→ **Set task**: Can you convert the lines of data starting at the one that contains "Where should I click to: Select" and ending at the one that contains "Action: click(x=275, y=749)", both included, into a numbered list without any blank lines?

(Rows of the dataset)
————————

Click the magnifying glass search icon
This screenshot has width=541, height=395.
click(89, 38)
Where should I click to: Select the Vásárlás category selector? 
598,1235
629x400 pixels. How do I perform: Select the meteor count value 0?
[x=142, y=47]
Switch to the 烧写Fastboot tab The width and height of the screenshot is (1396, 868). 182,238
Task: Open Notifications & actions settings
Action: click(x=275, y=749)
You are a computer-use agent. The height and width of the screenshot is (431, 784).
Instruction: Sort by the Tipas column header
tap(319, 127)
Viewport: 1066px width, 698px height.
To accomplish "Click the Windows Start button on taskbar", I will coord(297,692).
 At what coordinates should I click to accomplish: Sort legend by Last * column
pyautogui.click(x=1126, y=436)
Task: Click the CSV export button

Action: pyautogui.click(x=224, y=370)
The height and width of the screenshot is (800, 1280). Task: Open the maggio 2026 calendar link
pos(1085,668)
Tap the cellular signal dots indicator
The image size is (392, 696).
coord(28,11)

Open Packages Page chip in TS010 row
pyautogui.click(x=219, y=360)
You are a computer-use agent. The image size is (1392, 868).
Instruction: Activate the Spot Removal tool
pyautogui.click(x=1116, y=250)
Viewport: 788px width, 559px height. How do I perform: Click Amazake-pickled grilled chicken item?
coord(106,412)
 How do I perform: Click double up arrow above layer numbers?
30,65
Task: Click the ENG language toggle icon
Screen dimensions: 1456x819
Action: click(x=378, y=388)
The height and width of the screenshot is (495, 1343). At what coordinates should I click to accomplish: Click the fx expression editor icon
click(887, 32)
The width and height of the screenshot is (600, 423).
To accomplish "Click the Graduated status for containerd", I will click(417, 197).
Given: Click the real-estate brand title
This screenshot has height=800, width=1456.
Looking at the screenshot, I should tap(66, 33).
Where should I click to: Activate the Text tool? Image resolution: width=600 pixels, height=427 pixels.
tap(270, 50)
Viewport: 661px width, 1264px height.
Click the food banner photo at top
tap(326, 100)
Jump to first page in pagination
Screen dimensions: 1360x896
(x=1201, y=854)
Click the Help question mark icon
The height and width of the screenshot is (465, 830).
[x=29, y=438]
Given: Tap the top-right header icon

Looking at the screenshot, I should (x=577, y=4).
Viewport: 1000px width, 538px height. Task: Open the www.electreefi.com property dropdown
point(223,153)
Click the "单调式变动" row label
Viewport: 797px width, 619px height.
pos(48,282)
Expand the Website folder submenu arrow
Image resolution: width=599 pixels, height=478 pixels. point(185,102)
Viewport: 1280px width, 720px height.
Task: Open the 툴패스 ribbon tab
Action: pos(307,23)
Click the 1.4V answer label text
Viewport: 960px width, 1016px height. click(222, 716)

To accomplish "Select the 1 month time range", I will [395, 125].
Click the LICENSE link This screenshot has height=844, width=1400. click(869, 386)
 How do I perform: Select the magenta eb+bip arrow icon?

————————

→ **Correct response**:
1. Where should I click to: Select the Vásárlás category selector? 
2. 598,1235
3. 629x400 pixels. How do I perform: Select the meteor count value 0?
4. [x=142, y=47]
5. Switch to the 烧写Fastboot tab The width and height of the screenshot is (1396, 868). 182,238
6. Task: Open Notifications & actions settings
7. Action: click(x=275, y=749)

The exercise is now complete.